Musing on why the UK’s 1975 EU referendum produced a yes vote for membership, the then Labour foreign secretary Roy Jenkins, who went on to be a founding member of the split-away Social Democratic Party in 1981, argued that "the people followed the advice of those they were used to following".

But that deference to established authority – the social reserve of capitalism nurtured by the long post-war boom which had only just come to an end – had turned into its opposite in 2016. With confidence in the traditional workers’ parties already eroded as they transformed into capitalist formations in the 1990s post-Stalinist era, the authority of ‘those the people were used to following’ has been blown away by the age of austerity.

Indeed all the institutions and instruments which capitalism has relied on historically, and the divisive ideologies that have been used to sustain them, have been deeply undermined – fuelling, for example, as Christine Thomas explains, the new movements of women against oppression that are taking shape globally. But in the absence of a clear lead by the working-class movement other, reactionary, forces can also temporarily slip into the vacuum.

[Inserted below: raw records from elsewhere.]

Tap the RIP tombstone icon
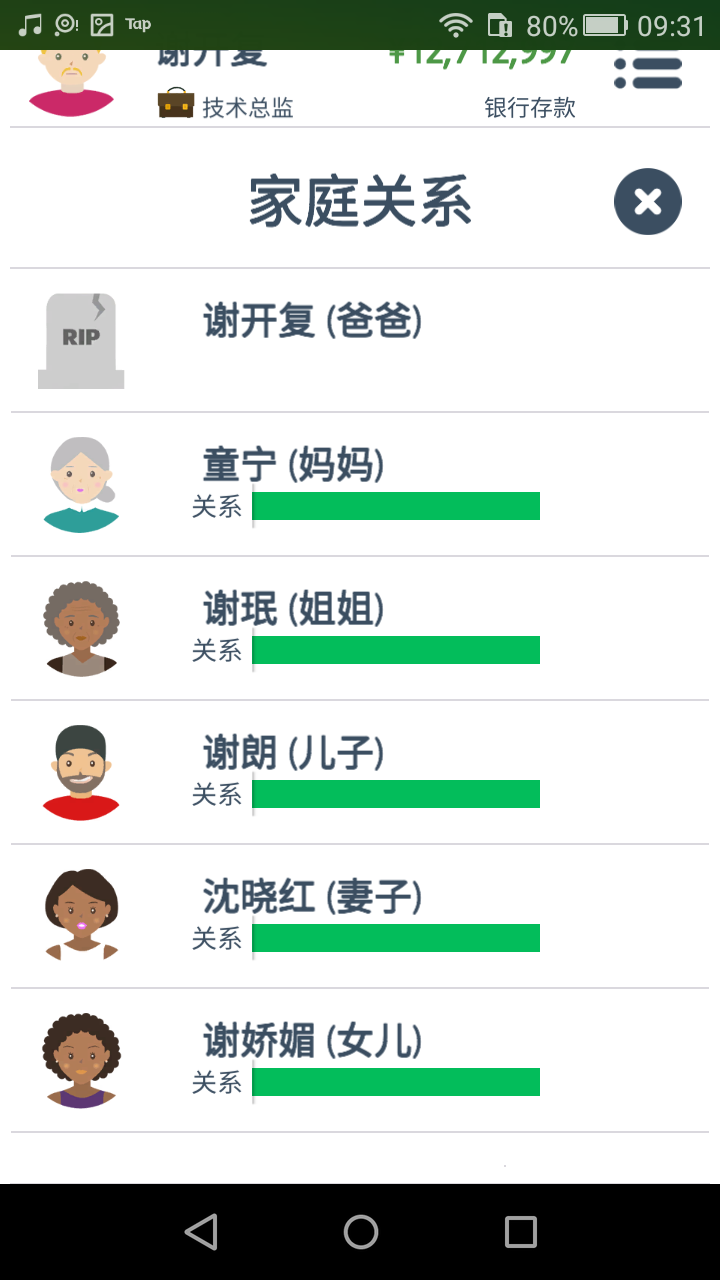 (x=81, y=341)
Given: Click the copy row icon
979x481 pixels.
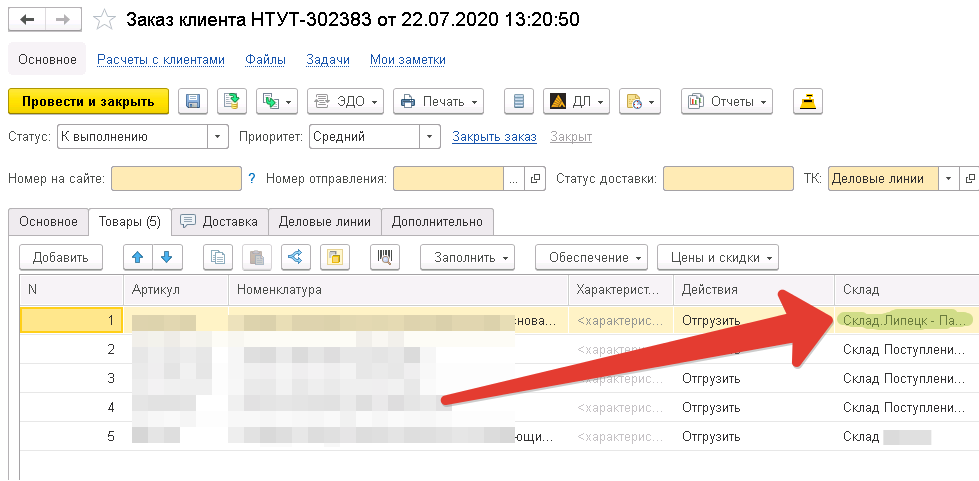Looking at the screenshot, I should coord(219,257).
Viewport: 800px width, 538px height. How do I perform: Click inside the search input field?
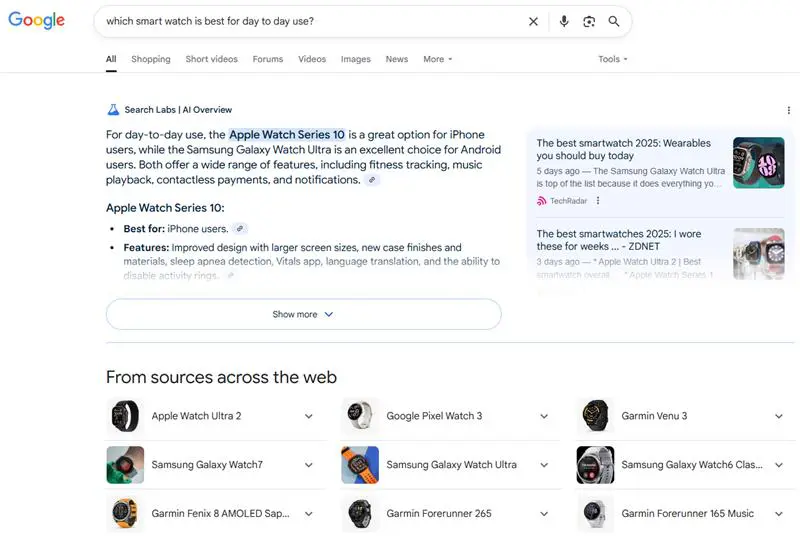[x=311, y=21]
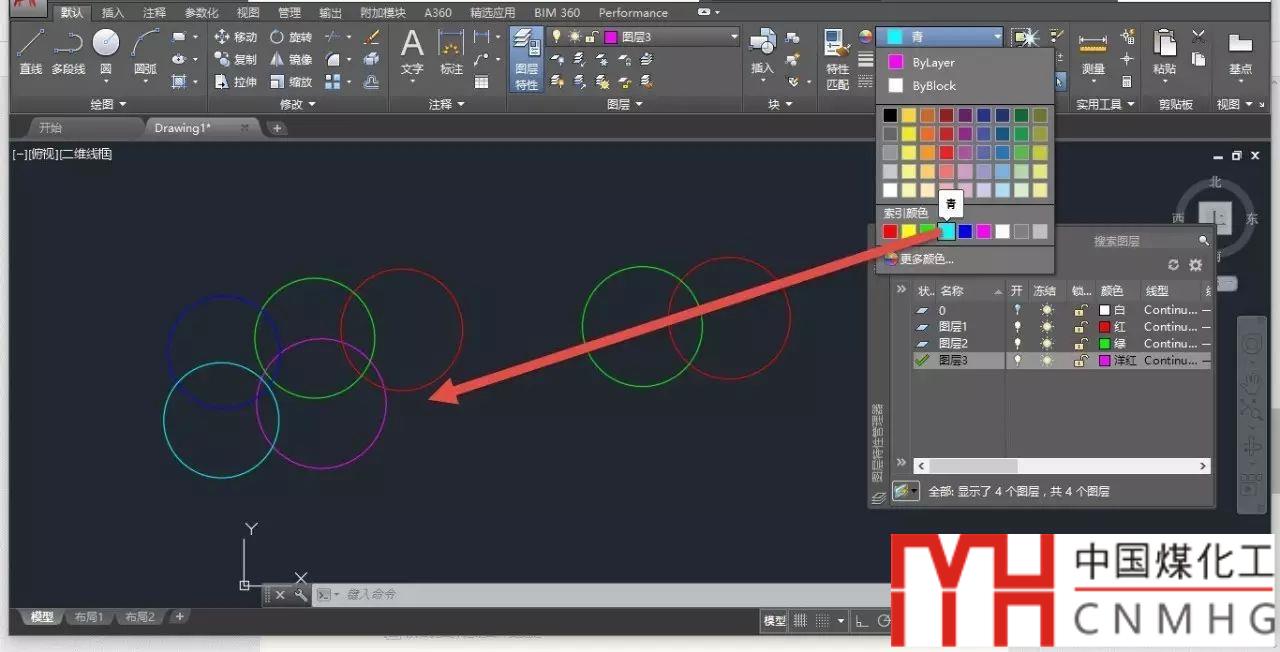
Task: Pick the blue index color swatch
Action: tap(965, 232)
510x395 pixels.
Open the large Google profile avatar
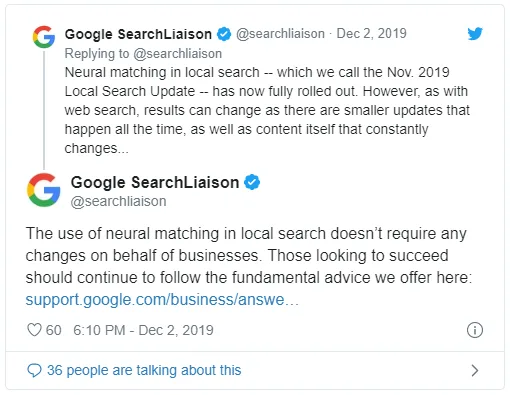click(x=44, y=190)
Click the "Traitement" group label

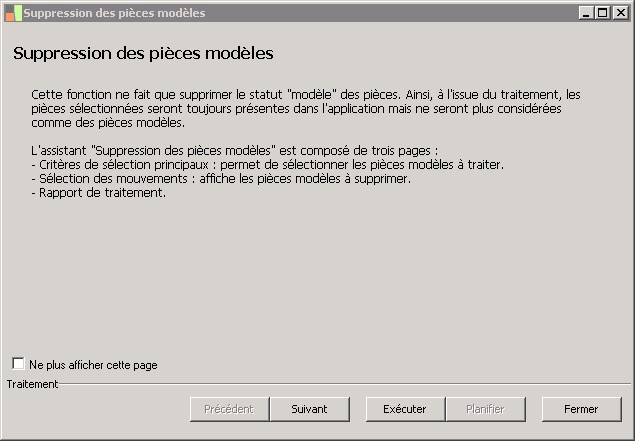[32, 384]
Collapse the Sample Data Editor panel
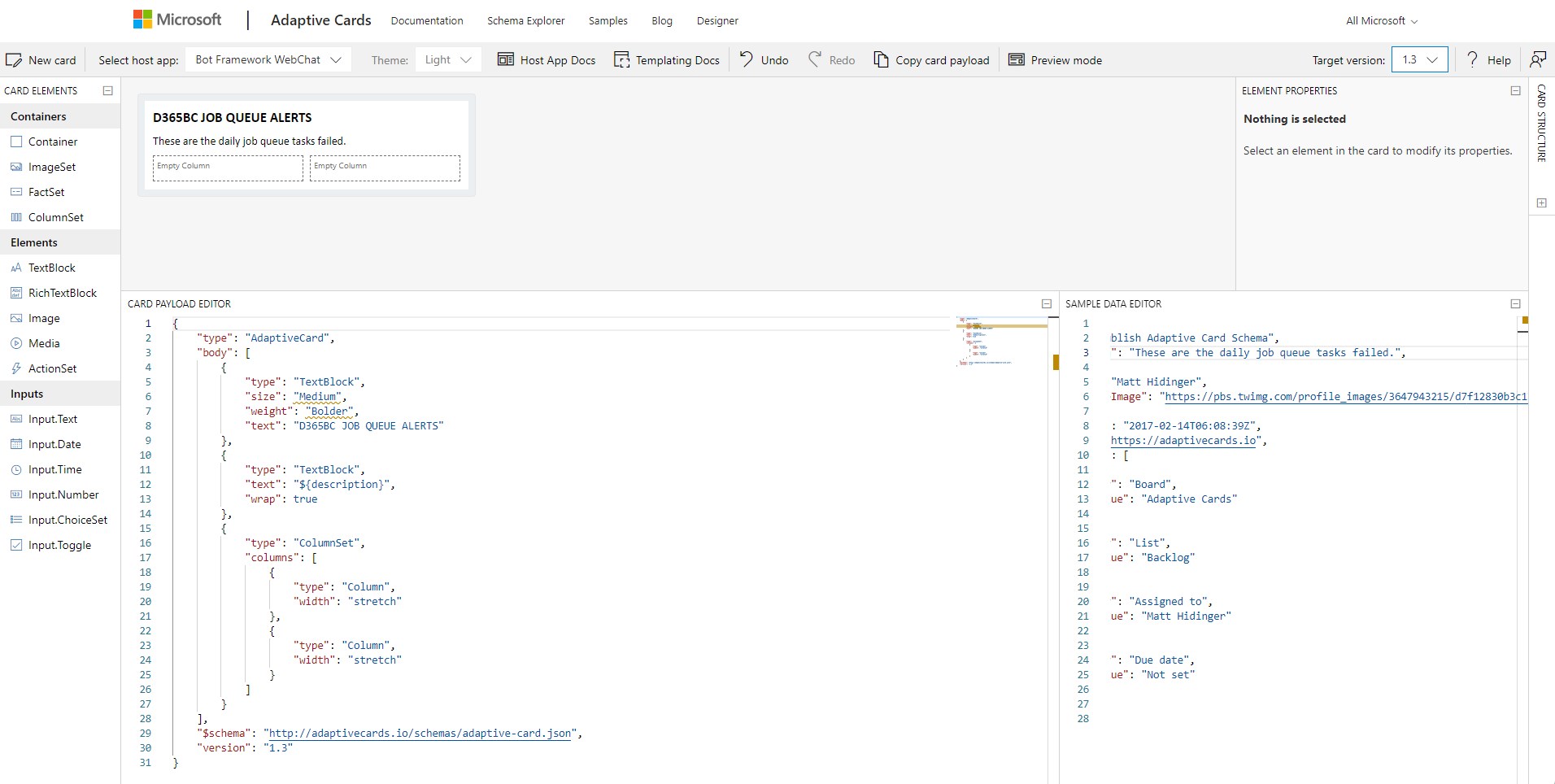This screenshot has height=784, width=1555. coord(1515,303)
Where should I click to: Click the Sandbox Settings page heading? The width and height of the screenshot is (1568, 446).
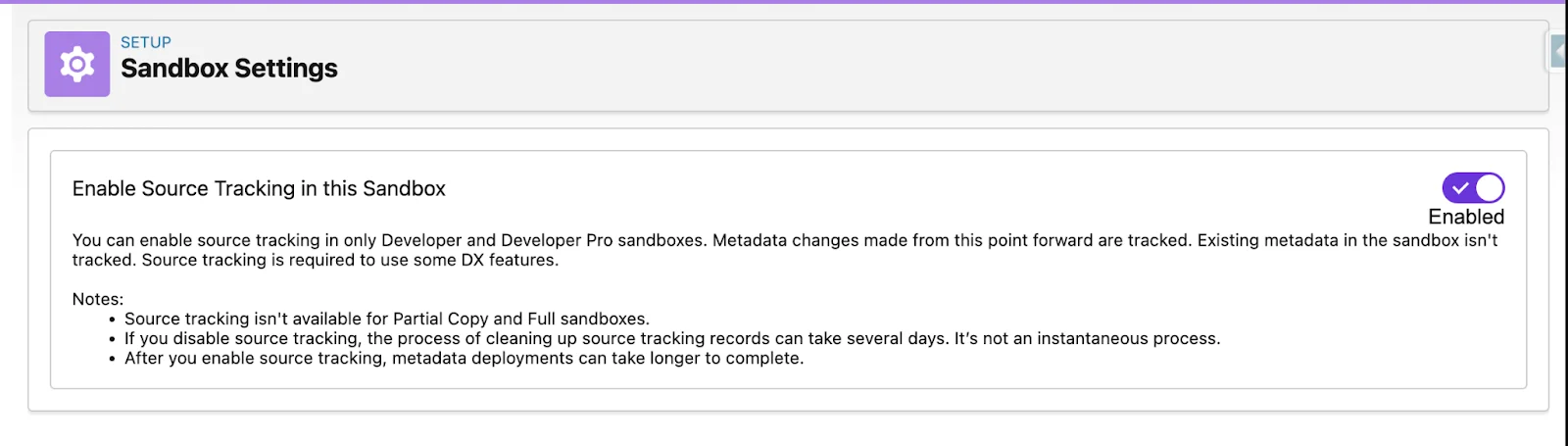229,69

Jeremy Corbyn made a major mistake in 2015 when he pledged to campaign for a remain vote ‘regardless’, in order to keep the Blairites in his first shadow cabinet. Imagine the impact TV referendum debates between Corbyn and David Cameron would have had on future events – in contrast to the Dave vs Boris circus – if Jeremy had stuck to his previous position of, correctly, denouncing the neoliberal character of the EU bosses’ club and its policies. The disarray of the political representatives of capitalism can still be utilised by the working class to put its stamp on events but the first requirement is a firm commitment to a socialist and internationalist alternative.

Even if May’s withdrawal agreement gets through parliament in the weeks ahead, the schisms in the Tory party will only intensify as the transition phase negotiations with the EU begin. Her government could well stumble on, sustained only by an insufficiently organised working-class opposition with a clear socialist programme. In this sense the Brexit drama really is a broader window on our times.